The psalmist's call to celebrate the "day the LORD has made" is, then, an expression of thanksgiving to God for His faithfulness to sustain and care for the psalmist in his moment of stress - in THIS moment, in THIS day - to redeem him from the threat, and most importantly, to instruct the psalmist in the nature and character of God. The curriculum used by God was sourced in real-life events, but none of the threats or struggles were greater than, or independent of, the loving God who cares for His people.

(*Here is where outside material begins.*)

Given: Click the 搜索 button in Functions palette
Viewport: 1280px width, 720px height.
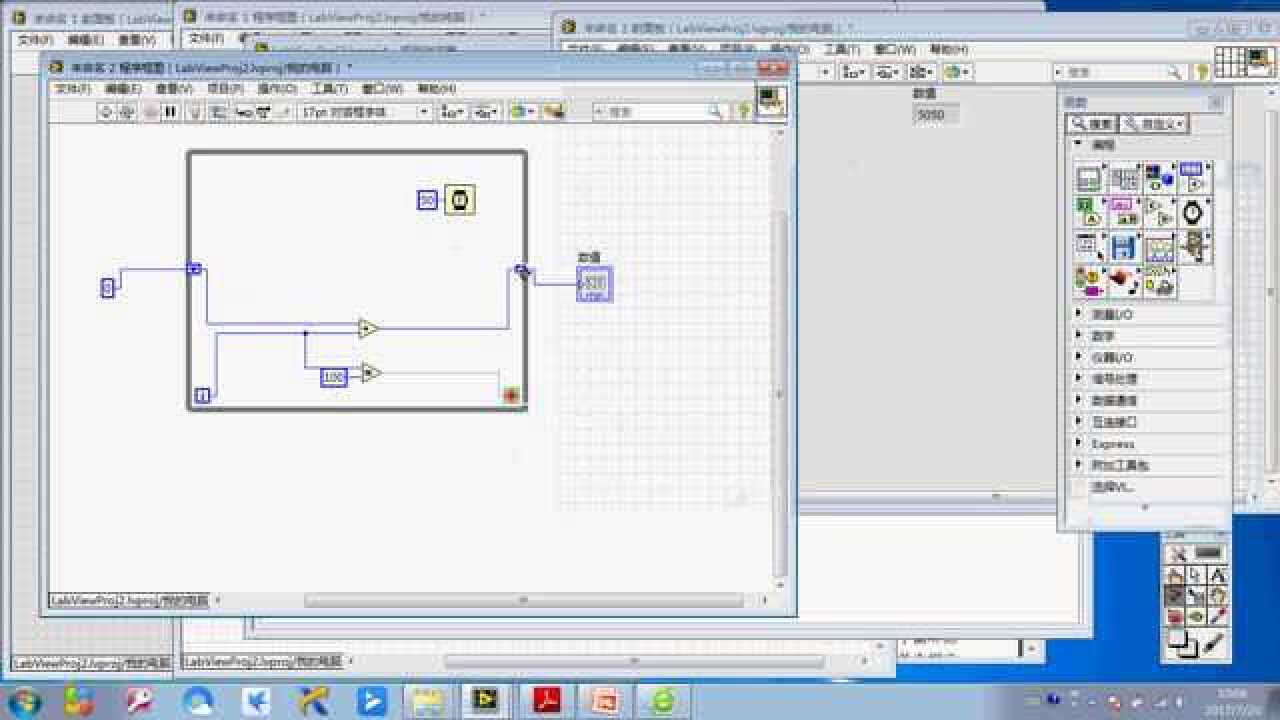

This is not to suggest that the psalmist could expect all rainbows and unicorns. Clearly, the threat was real, the stress was overwhelming. In spite of those stressors, he knows God is walking with him; he is living in the presence of a living, active and engaged covenental God. And God has not changed. Nor has the reality of living in a world contaminated by sin. Whatever the events of today, of this week, remember, it is a day (or week) that God has made. Let us rejoice, for He will walk with us.